Dissociable Neural Signatures for Surprisal and Entropy Reduction in Mandarin Speech Comprehension

Qifei Wang1, Eva Berlot, Jakub Szewczyk, Floris P De Lange2; 1Donders Institute for Brain, Cognition and Behaviour, 2Radboud University

Presenter: Qifei Wang

The neural response to words is modulated by the amount of information conveyed by the words. For example, it is well established that neural activity monotonically increases as a function of the surprisal of a word. Another important information-theoretic measure, entropy reduction (ER), quantifies how each incoming word constrains subsequent content interpretations. Here we examined whether and when surprisal and ER modulated neural activity during naturalistic speech comprehension. Through magnetoencephalographic recordings (MEG) of naturalistic Mandarin comprehension, we demonstrate that ER accounts for neural responses that cannot be explained by surprisal alone.

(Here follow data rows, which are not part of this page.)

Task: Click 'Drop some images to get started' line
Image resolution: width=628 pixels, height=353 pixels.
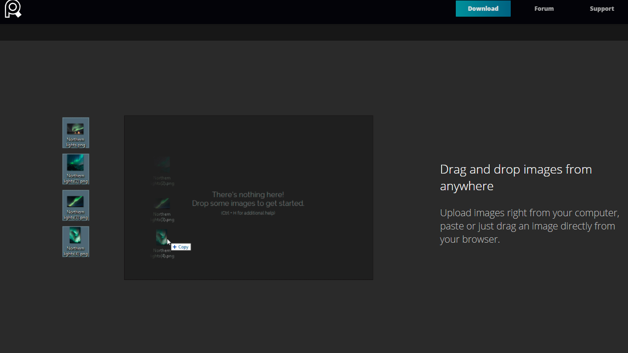Action: click(248, 203)
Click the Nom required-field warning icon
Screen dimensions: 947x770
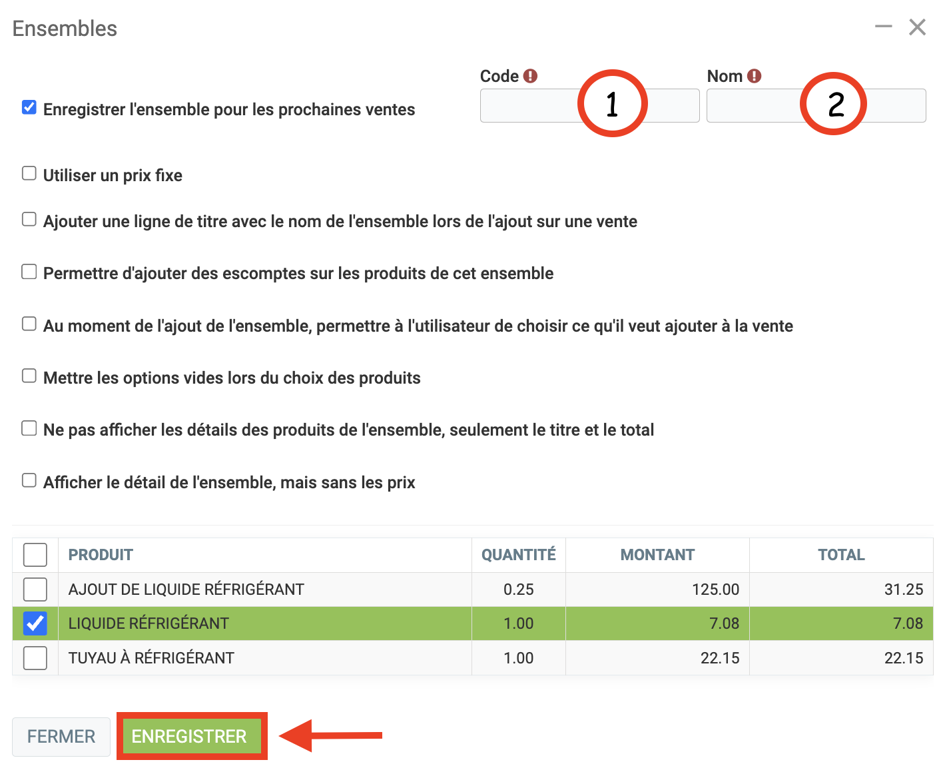pyautogui.click(x=754, y=76)
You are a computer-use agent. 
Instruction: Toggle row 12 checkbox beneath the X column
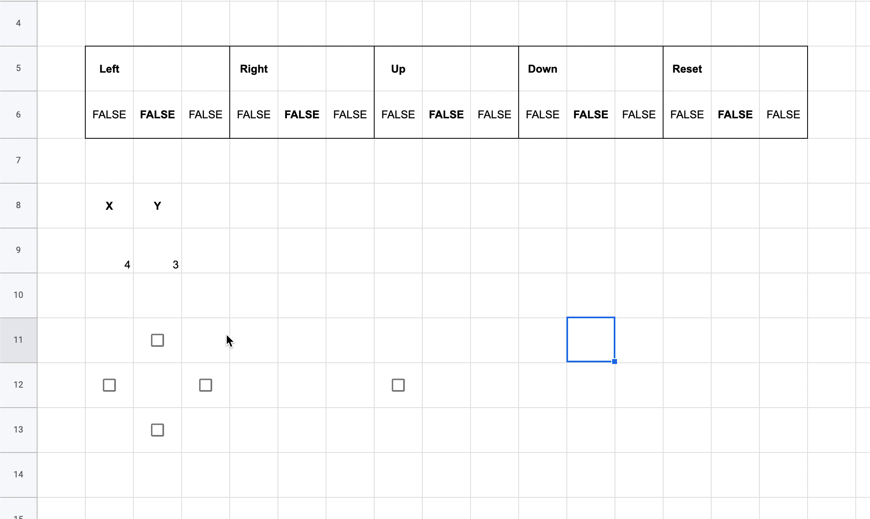(x=109, y=385)
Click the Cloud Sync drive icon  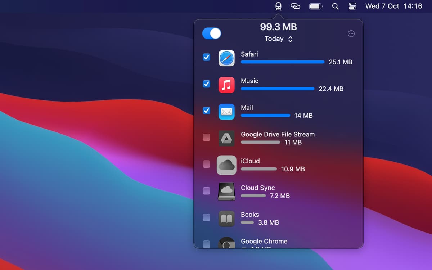226,192
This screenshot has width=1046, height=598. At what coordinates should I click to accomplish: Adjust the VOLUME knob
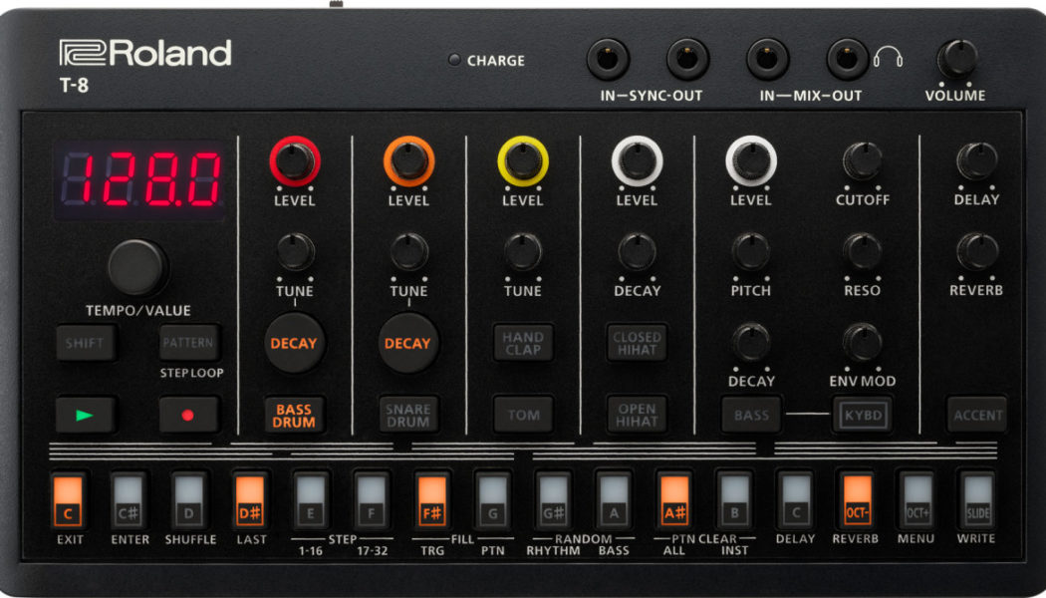[x=955, y=57]
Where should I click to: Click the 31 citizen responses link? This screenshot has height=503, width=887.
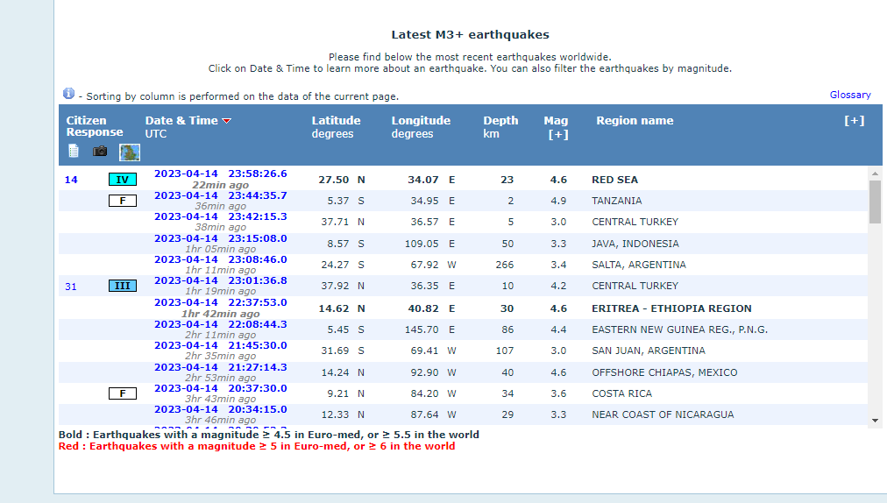point(71,287)
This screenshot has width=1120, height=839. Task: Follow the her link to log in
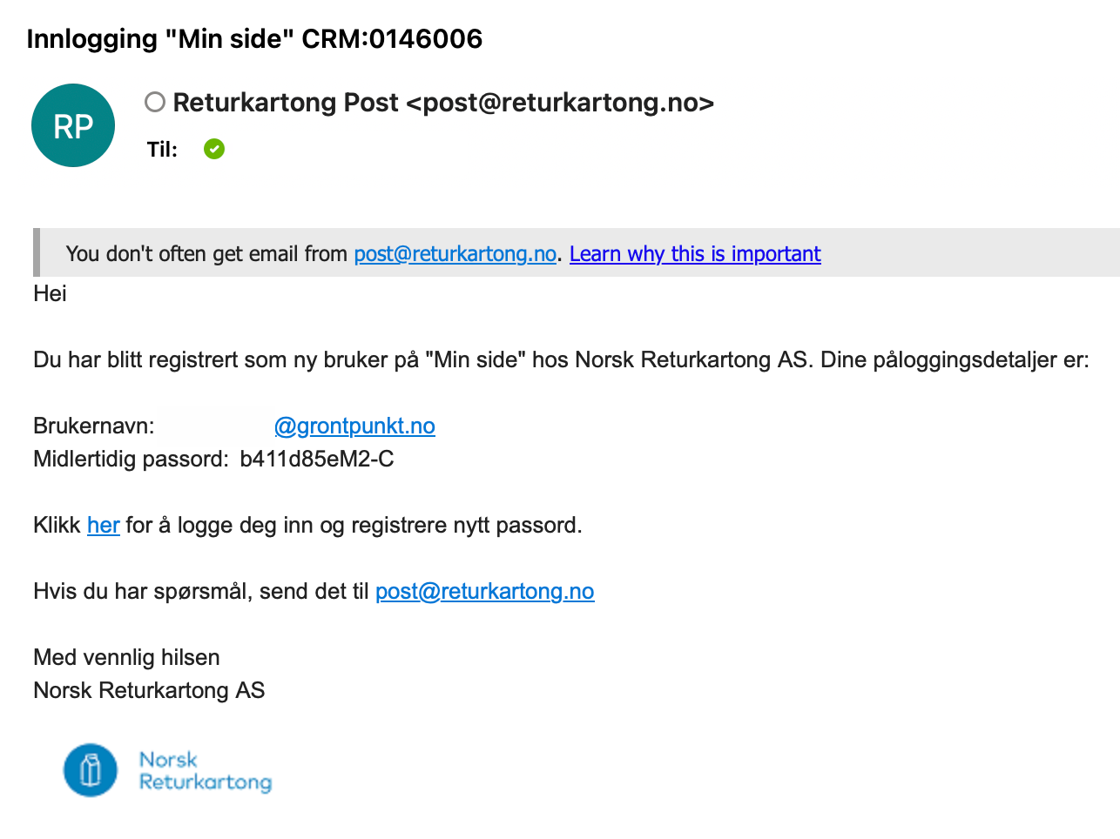[x=104, y=525]
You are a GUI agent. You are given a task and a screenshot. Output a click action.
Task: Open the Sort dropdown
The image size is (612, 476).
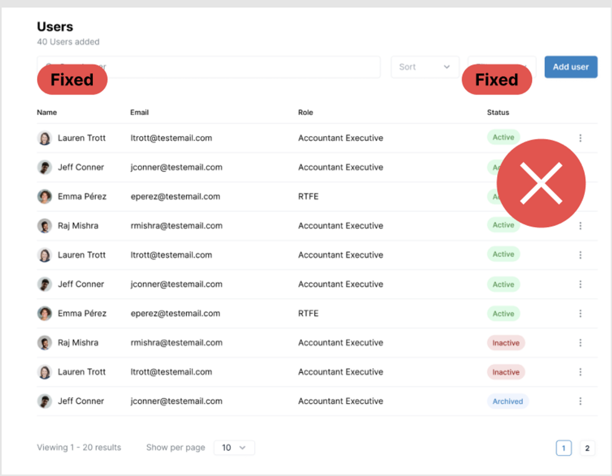pyautogui.click(x=424, y=67)
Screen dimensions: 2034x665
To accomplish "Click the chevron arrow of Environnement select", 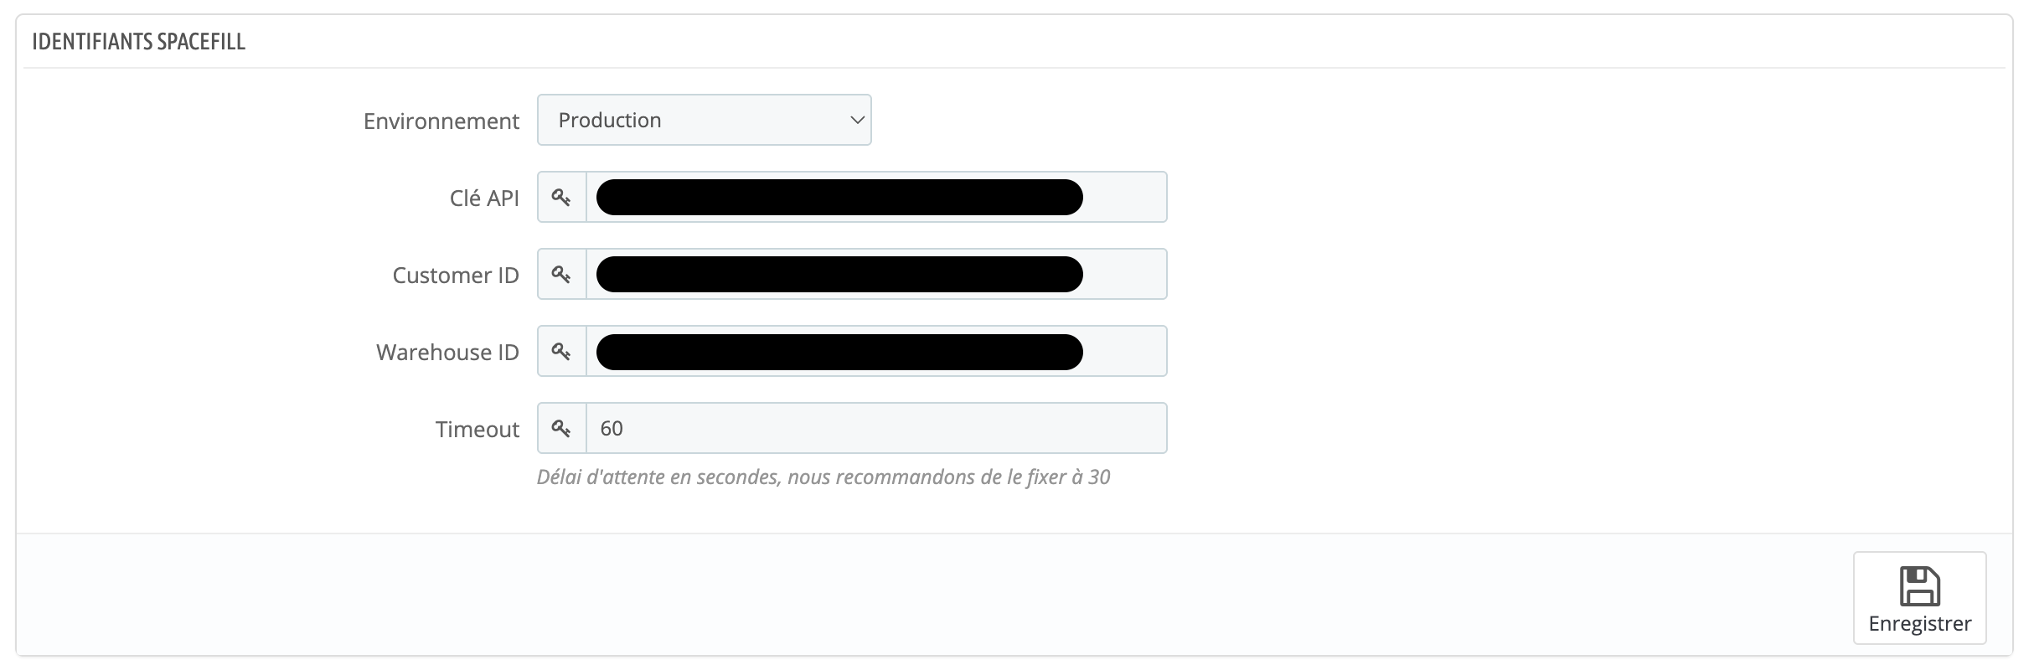I will point(857,121).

Initial observations show that ER elicits a later (400-600 ms) cortical response compared to the N400 surprisal effect. These preliminary results suggest that ER may involve neural computations distinct from those underlying surprisal, with early resolution of surprisal followed by later ER. Our findings extend predictive processing frameworks to tonal languages and highlight entropy reduction as a key component of neural language models, operating beyond surprisal.